Now I will create another Spark model using annual_inc in the place of emp_length. Because of this, I will create another base model using the same predictors to make sure that we can compare the models.
spark_logit_ann_inc <- ml_logistic_regression(loan_data_tbl, response = "loan_status",
features = c("loan_amnt","age", "annual_inc"))
# Recreate glm() using same predictors as spark logit
base_logit_ann_inc <- glm(loan_status ~ loan_amnt + age + annual_inc, family = binomial,
data = loan_data_tbl)
Since both models have been created, I would like to compare the outputs of them. Intuitively I use the function summary() to see the outputs of my model.
summary(base_logit_ann_inc)
summary(spark_logit_ann_inc)
> summary(base_logit_ann_inc)
Call:
glm(formula = loan_status ~ loan_amnt + age + annual_inc, family = binomial,
data = loan_data_tbl)
Deviance Residuals:
Min 1Q Median 3Q Max
-0.5702 -0.5119 -0.4855 -0.4413 3.6706
Coefficients:
Estimate Std. Error z value Pr(>|z|)
(Intercept) -1.661e+00 9.227e-02 -17.998 < 2e-16 ***
loan_amnt 9.025e-06 3.330e-06 2.710 0.00672 **
age -4.717e-03 3.125e-03 -1.510 0.13117
annual_inc -5.991e-06 6.149e-07 -9.743 < 2e-16 ***
---
Signif. codes: 0 ‘***’ 0.001 ‘**’ 0.01 ‘*’ 0.05 ‘.’ 0.1 ‘ ’ 1
(Dispersion parameter for binomial family taken to be 1)

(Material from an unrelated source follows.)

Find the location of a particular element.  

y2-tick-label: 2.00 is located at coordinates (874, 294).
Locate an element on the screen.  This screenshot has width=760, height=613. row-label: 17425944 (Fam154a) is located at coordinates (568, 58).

Null deviance: 20274 on 29091 degrees of freedom
Residual deviance: 20147 on 29088 degrees of freedom
AIC: 20155
Number of Fisher Scoring iterations: 5
> summary(spark_logit_ann_inc)
Call:
loan_status ~ loan_amnt + age + annual_inc
Coefficients:
(Intercept) loan_amnt age annual_inc
-1.660598e+00 9.025112e-06 -4.716760e-03 -5.990944e-06
Immediately there is one key difference. The summary of the spark model only shows us the coefficients! On intitial glance, it looks as if the base function has a more robust output. However on further inspection, the spark model creates an output that holds the features (predictors), response variable, coefficients, ROC, and AUC. The key differences here are that the base model doesn’t calculate ROC, and AUC. Also, in contrast, the Spark model doesn’t create an output for significance levels and measures of deviance; these measures are arguably more important.